• _Your objective_:
The records below are to be quoted in full; please keep every word exact.

• _Input data_:

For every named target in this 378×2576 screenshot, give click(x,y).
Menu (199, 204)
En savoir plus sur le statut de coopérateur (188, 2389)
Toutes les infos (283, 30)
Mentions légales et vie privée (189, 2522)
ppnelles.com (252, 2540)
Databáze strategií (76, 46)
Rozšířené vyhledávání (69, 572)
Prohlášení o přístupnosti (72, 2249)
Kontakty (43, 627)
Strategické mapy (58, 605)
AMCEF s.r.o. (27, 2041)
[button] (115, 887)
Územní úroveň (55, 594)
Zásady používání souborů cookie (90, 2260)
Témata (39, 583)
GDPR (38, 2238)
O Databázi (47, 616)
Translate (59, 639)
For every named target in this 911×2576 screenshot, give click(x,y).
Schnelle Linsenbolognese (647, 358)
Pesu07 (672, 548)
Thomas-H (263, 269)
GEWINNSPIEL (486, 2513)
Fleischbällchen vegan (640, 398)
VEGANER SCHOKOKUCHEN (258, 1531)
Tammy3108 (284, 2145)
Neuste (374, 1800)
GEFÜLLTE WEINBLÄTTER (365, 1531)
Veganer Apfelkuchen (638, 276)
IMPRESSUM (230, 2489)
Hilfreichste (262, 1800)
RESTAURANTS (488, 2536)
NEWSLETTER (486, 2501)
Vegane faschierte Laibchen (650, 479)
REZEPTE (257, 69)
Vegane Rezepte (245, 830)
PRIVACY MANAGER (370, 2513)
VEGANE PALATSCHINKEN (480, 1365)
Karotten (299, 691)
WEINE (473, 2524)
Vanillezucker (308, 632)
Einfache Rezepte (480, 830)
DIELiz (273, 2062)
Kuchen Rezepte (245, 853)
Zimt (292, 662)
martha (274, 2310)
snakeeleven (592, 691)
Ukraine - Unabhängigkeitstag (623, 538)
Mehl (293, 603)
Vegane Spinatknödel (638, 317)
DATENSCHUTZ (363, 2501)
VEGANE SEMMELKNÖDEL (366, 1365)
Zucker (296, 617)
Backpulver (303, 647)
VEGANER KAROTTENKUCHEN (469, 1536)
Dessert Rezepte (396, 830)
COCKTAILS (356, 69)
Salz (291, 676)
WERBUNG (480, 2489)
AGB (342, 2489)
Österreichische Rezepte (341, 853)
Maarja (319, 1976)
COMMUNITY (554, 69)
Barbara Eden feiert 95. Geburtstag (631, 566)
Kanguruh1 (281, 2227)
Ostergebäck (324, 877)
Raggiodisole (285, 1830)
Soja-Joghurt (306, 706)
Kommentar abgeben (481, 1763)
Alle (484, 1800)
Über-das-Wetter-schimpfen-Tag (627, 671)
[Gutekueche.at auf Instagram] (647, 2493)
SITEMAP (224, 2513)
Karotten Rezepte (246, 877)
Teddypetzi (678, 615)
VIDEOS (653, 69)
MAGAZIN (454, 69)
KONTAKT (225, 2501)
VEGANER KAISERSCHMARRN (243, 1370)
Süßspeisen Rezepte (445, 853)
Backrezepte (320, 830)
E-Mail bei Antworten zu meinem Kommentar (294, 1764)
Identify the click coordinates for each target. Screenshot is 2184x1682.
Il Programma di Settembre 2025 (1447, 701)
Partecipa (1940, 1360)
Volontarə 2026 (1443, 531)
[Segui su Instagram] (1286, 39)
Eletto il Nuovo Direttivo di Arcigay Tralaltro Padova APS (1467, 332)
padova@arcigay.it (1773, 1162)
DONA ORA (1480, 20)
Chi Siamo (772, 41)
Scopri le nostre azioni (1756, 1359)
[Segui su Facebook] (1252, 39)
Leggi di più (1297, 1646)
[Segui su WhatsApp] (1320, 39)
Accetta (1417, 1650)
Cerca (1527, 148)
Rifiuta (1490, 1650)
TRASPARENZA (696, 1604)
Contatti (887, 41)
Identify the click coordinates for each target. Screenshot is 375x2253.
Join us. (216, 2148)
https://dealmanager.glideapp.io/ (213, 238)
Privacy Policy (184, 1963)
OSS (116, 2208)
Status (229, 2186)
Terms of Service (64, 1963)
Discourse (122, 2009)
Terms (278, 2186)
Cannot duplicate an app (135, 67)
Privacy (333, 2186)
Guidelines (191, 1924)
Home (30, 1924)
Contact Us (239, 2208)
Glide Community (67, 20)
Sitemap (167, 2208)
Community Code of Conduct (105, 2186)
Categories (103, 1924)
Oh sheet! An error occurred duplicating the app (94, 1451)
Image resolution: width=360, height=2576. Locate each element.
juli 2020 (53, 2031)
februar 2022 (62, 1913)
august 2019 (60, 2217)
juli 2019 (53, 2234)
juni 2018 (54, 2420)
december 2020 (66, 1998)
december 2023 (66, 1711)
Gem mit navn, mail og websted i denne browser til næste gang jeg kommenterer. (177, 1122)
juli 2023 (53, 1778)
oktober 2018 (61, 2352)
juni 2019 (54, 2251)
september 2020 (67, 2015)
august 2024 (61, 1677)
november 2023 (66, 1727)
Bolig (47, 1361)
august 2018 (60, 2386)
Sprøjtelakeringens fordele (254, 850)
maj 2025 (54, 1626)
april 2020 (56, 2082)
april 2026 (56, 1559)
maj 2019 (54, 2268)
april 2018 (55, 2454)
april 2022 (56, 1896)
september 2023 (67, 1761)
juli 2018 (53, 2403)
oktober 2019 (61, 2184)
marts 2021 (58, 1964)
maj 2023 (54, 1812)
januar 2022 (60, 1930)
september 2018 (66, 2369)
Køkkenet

• _Task answer_:
For every named target in this 378×2576 screenshot, give click(x,y).
Menu (199, 204)
En savoir plus sur le statut de coopérateur (188, 2389)
Toutes les infos (283, 30)
Mentions légales et vie privée (189, 2522)
ppnelles.com (252, 2540)
Databáze strategií (76, 46)
Rozšířené vyhledávání (69, 572)
Prohlášení o přístupnosti (72, 2249)
Kontakty (43, 627)
Strategické mapy (58, 605)
AMCEF s.r.o. (27, 2041)
[button] (115, 887)
Územní úroveň (55, 594)
Zásady používání souborů cookie (90, 2260)
Témata (39, 583)
GDPR (38, 2238)
O Databázi (47, 616)
Translate (59, 639)
For every named target in this 911×2576 screenshot, give click(x,y).
Schnelle Linsenbolognese (647, 358)
Pesu07 (672, 548)
Thomas-H (263, 269)
GEWINNSPIEL (486, 2513)
Fleischbällchen vegan (640, 398)
VEGANER SCHOKOKUCHEN (258, 1531)
Tammy3108 (284, 2145)
Neuste (374, 1800)
GEFÜLLTE WEINBLÄTTER (365, 1531)
Veganer Apfelkuchen (638, 276)
IMPRESSUM (230, 2489)
Hilfreichste (262, 1800)
RESTAURANTS (488, 2536)
NEWSLETTER (486, 2501)
Vegane faschierte Laibchen (650, 479)
REZEPTE (257, 69)
Vegane Rezepte (245, 830)
PRIVACY MANAGER (370, 2513)
VEGANE PALATSCHINKEN (480, 1365)
Karotten (299, 691)
WEINE (473, 2524)
Vanillezucker (308, 632)
Einfache Rezepte (480, 830)
DIELiz (273, 2062)
Kuchen Rezepte (245, 853)
Zimt (292, 662)
martha (274, 2310)
snakeeleven (592, 691)
Ukraine - Unabhängigkeitstag (623, 538)
Mehl (293, 603)
Vegane Spinatknödel (638, 317)
DATENSCHUTZ (363, 2501)
VEGANE SEMMELKNÖDEL (366, 1365)
Zucker (296, 617)
Backpulver (303, 647)
VEGANER KAROTTENKUCHEN (469, 1536)
Dessert Rezepte (396, 830)
COCKTAILS (356, 69)
Salz (291, 676)
WERBUNG (480, 2489)
AGB (342, 2489)
Österreichische Rezepte (341, 853)
Maarja (319, 1976)
COMMUNITY (554, 69)
Barbara Eden feiert 95. Geburtstag (631, 566)
Kanguruh1 (281, 2227)
Ostergebäck (324, 877)
Raggiodisole (285, 1830)
Soja-Joghurt (306, 706)
Kommentar abgeben (481, 1763)
Alle (484, 1800)
Über-das-Wetter-schimpfen-Tag (627, 671)
[Gutekueche.at auf Instagram] (647, 2493)
SITEMAP (224, 2513)
Karotten Rezepte (246, 877)
Teddypetzi (678, 615)
VIDEOS (653, 69)
MAGAZIN (454, 69)
KONTAKT (225, 2501)
VEGANER KAISERSCHMARRN (243, 1370)
Süßspeisen Rezepte (445, 853)
Backrezepte (320, 830)
E-Mail bei Antworten zu meinem Kommentar (294, 1764)
Identify the click coordinates for each target. Screenshot is 2184x1682.
Il Programma di Settembre 2025 (1447, 701)
Partecipa (1940, 1360)
Volontarə 2026 (1443, 531)
[Segui su Instagram] (1286, 39)
Eletto il Nuovo Direttivo di Arcigay Tralaltro Padova APS (1467, 332)
padova@arcigay.it (1773, 1162)
DONA ORA (1480, 20)
Chi Siamo (772, 41)
Scopri le nostre azioni (1756, 1359)
[Segui su Facebook] (1252, 39)
Leggi di più (1297, 1646)
[Segui su WhatsApp] (1320, 39)
Accetta (1417, 1650)
Cerca (1527, 148)
Rifiuta (1490, 1650)
TRASPARENZA (696, 1604)
Contatti (887, 41)
Identify the click coordinates for each target. Screenshot is 375x2253.
Join us. (216, 2148)
https://dealmanager.glideapp.io/ (213, 238)
Privacy Policy (184, 1963)
OSS (116, 2208)
Status (229, 2186)
Terms of Service (64, 1963)
Discourse (122, 2009)
Terms (278, 2186)
Cannot duplicate an app (135, 67)
Privacy (333, 2186)
Guidelines (191, 1924)
Home (30, 1924)
Contact Us (239, 2208)
Glide Community (67, 20)
Sitemap (167, 2208)
Community Code of Conduct (105, 2186)
Categories (103, 1924)
Oh sheet! An error occurred duplicating the app (94, 1451)
Image resolution: width=360, height=2576. Locate each element.
juli 2020 (53, 2031)
februar 2022 (62, 1913)
august 2019 (60, 2217)
juli 2019 (53, 2234)
juni 2018 (54, 2420)
december 2020 (66, 1998)
december 2023 (66, 1711)
Gem mit navn, mail og websted i denne browser til næste gang jeg kommenterer. (177, 1122)
juli 2023 (53, 1778)
oktober 2018 (61, 2352)
juni 2019 (54, 2251)
september 2020 (67, 2015)
august 2024 (61, 1677)
november 2023 (66, 1727)
Bolig (47, 1361)
august 2018 (60, 2386)
Sprøjtelakeringens fordele (254, 850)
maj 2025 (54, 1626)
april 2020 (56, 2082)
april 2026 (56, 1559)
maj 2019 (54, 2268)
april 2018 (55, 2454)
april 2022 (56, 1896)
september 2023 (67, 1761)
juli 2018 (53, 2403)
oktober 2019 (61, 2184)
marts 2021 (58, 1964)
maj 2023 (54, 1812)
januar 2022 (60, 1930)
september 2018 (66, 2369)
Køkkenet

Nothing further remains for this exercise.